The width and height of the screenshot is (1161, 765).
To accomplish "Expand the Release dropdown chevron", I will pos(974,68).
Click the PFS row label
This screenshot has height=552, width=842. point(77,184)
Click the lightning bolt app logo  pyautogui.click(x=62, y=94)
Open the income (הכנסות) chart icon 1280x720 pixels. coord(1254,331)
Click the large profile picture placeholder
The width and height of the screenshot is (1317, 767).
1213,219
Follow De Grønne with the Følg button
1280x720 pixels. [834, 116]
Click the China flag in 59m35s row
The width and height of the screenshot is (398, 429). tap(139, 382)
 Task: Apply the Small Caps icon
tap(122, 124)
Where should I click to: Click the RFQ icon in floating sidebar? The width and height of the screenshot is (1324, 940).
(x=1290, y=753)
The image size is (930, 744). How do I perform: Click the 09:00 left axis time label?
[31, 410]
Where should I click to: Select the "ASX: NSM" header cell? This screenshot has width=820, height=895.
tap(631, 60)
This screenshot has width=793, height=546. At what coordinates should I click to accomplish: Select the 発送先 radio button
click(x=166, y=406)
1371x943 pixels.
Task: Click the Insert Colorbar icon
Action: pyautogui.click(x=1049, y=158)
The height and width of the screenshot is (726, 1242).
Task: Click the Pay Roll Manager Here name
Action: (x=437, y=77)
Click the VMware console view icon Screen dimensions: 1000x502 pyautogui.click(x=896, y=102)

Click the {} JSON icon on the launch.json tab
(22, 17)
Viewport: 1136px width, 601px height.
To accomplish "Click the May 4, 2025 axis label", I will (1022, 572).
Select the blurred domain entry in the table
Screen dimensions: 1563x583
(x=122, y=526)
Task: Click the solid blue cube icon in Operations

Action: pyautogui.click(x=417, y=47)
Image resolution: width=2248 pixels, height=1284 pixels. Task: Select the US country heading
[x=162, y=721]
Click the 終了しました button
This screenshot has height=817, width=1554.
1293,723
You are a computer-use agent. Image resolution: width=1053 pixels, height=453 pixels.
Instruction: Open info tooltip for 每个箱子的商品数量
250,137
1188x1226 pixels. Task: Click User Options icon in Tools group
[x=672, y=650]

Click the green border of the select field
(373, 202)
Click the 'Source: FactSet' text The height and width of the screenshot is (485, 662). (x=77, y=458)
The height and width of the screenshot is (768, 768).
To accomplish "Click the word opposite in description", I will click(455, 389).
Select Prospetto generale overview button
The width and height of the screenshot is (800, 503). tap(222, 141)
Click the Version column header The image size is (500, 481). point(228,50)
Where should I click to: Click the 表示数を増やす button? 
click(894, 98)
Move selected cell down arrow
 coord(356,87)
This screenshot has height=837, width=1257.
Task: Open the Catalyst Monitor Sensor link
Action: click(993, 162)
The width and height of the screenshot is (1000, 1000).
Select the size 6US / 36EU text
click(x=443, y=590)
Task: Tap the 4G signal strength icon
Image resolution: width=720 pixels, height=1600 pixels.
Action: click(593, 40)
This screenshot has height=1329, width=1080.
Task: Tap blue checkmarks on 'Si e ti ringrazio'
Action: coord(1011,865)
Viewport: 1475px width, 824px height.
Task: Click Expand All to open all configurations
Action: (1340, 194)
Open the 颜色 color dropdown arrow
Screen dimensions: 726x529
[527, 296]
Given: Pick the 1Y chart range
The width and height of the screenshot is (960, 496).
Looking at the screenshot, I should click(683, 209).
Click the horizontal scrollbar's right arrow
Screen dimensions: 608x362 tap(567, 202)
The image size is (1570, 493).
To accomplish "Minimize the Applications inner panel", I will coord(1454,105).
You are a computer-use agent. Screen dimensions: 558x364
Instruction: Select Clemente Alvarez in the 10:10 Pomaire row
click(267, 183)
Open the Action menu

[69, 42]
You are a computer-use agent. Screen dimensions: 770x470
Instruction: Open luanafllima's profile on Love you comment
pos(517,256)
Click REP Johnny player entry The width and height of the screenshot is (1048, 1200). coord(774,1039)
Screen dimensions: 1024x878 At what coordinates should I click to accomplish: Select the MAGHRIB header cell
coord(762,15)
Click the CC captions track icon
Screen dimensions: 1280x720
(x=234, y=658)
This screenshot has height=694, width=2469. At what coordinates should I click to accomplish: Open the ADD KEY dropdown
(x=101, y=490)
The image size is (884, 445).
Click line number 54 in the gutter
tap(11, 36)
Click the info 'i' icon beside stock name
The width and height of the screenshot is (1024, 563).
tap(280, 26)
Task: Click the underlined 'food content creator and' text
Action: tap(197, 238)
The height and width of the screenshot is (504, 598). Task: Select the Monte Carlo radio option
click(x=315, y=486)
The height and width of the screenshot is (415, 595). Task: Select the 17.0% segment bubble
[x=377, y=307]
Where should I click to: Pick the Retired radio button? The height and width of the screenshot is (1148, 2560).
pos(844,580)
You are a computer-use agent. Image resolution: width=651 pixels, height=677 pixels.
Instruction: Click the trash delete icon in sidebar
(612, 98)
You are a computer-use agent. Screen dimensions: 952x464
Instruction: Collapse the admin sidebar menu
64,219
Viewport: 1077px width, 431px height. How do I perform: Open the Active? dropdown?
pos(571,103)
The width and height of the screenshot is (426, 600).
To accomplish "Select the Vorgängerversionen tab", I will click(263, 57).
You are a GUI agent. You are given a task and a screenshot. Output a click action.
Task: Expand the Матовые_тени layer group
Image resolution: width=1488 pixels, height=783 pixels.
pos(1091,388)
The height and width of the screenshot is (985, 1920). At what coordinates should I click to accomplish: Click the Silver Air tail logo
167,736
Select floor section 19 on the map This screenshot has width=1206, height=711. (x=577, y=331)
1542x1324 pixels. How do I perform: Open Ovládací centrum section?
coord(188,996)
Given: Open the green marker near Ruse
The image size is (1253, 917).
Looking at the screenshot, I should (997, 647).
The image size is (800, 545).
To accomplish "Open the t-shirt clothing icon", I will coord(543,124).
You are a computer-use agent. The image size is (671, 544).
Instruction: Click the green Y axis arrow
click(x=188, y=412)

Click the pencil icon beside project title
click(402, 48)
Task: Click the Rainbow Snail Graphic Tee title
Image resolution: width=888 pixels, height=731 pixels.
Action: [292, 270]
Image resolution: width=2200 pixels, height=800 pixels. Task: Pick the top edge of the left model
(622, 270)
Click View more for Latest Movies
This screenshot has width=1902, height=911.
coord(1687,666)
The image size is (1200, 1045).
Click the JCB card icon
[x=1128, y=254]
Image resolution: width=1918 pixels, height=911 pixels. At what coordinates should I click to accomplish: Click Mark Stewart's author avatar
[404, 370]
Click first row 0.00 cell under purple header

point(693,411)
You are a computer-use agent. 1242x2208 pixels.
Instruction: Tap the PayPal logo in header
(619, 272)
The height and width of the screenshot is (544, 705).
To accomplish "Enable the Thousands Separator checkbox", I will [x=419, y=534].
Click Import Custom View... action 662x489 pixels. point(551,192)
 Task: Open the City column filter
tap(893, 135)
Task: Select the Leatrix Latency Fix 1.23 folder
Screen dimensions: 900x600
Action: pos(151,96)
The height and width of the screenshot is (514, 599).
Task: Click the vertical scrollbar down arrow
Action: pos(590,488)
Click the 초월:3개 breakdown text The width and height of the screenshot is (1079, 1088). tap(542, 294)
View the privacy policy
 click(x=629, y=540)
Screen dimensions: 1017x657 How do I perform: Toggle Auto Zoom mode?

**Work instruction**
The entries above hold a line with "Open the Action menu" and a later line with "The image size is (884, 445).". Write out exactly those lines and all lines between, nothing more.

**Response to the exercise**
Open the Action menu

[69, 42]
You are a computer-use agent. Screen dimensions: 770x470
Instruction: Open luanafllima's profile on Love you comment
pos(517,256)
Click REP Johnny player entry The width and height of the screenshot is (1048, 1200). coord(774,1039)
Screen dimensions: 1024x878 At what coordinates should I click to accomplish: Select the MAGHRIB header cell
coord(762,15)
Click the CC captions track icon
Screen dimensions: 1280x720
(x=234, y=658)
This screenshot has height=694, width=2469. At what coordinates should I click to accomplish: Open the ADD KEY dropdown
(x=101, y=490)
The image size is (884, 445).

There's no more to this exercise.